# eSATA on New HR24 Transferred From HR23



## rlrimotep (Jul 21, 2010)

I had an HR23 with an attached external HD, then the HR23 developed a 771 system error. The DirecTV service tech said the 771 was caused by a faulty DVR and he replaced the HR23 with a new HR24. The original external HD was attached to the new HR24 and the playlist displayed the names of recordings made previously on the HR23. But now, as time goes on, the HR24 increasingly hiccups whenever it attempts to play one of the older recordings (a show that was recorded on the HR23) . The HR24 might even hang when attempting to play an older recording to the point where the dvr must be reset in order to recover .

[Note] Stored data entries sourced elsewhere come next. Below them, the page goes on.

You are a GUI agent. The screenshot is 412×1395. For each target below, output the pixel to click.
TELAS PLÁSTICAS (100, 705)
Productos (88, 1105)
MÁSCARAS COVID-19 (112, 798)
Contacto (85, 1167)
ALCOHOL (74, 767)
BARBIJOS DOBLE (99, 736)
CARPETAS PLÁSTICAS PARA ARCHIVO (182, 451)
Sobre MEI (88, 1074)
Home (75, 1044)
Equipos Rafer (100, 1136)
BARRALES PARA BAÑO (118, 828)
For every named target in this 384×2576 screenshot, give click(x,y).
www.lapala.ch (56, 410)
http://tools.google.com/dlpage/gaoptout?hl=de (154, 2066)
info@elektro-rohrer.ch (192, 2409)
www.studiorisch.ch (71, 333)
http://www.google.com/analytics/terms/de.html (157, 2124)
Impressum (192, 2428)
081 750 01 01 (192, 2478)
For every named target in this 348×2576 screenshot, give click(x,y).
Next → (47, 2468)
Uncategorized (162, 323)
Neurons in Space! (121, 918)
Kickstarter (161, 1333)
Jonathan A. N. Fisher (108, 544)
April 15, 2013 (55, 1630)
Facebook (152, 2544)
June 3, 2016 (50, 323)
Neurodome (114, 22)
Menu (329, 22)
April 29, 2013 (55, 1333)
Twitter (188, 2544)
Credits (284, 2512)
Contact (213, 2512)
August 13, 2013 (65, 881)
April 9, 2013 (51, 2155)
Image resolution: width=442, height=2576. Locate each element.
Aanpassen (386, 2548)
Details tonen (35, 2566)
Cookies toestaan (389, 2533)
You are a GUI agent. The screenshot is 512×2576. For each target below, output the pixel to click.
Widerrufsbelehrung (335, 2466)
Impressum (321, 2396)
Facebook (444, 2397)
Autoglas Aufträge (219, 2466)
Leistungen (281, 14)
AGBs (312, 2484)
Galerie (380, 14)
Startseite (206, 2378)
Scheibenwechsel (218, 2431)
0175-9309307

What can be done to help this situation?

Could I use Linux to dump the eSATA contents to a different external media, delete everything from the eSATA, re-attach the eSATA to the HR24 and let the HR24 format the drive, then copy back the old contents ?


----------



## matt (Jan 12, 2010)

The new receiver shouldn't even be able to play those recordings. When you get a new receiver, your old recordings are useless, internal or external hard drive.


----------



## Stuart Sweet (Jun 19, 2006)

He's right. It's pretty rare that transferring an eSATA even works.


----------



## cover (Feb 11, 2007)

I noticed that when I transferred an eSATA from an HR20 to an HR24 recently, the recordings were not erased as I expected. But, the ones that I tried weren't playable at all. It put up a blank/black screen and said "searching for authorized contect" IIRC.


----------